* Start *

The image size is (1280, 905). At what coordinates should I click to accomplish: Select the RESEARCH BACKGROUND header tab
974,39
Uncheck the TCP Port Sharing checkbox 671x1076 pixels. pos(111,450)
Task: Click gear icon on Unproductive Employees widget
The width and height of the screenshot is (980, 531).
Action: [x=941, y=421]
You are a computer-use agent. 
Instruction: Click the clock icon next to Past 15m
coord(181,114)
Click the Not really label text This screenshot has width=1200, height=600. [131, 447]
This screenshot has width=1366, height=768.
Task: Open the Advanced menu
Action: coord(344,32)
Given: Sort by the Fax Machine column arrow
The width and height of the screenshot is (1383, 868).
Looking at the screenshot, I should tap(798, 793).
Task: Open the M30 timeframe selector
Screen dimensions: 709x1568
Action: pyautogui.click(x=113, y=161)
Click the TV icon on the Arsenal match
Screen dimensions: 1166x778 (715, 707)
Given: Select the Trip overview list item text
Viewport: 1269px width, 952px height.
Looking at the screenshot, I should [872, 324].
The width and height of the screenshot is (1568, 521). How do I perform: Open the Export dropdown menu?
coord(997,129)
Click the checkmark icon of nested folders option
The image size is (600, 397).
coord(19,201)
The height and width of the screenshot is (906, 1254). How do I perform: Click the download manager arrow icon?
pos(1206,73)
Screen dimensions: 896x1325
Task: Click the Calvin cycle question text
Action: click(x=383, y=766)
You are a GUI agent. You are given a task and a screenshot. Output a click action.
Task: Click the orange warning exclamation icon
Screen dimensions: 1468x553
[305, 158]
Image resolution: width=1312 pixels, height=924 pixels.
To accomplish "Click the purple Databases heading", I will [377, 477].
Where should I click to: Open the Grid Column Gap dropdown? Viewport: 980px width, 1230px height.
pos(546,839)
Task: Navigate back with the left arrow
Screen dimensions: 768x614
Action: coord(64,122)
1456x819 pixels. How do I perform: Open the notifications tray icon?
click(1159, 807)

* End *

**PROBLEM**
Find every row above that contains the word "icon" and copy each of those rows in full.

**SOLVED EXERCISE**
Task: Click gear icon on Unproductive Employees widget
Instruction: Click the clock icon next to Past 15m
Click the TV icon on the Arsenal match
Click the checkmark icon of nested folders option
The height and width of the screenshot is (906, 1254). How do I perform: Click the download manager arrow icon?
Task: Click the orange warning exclamation icon
1456x819 pixels. How do I perform: Open the notifications tray icon?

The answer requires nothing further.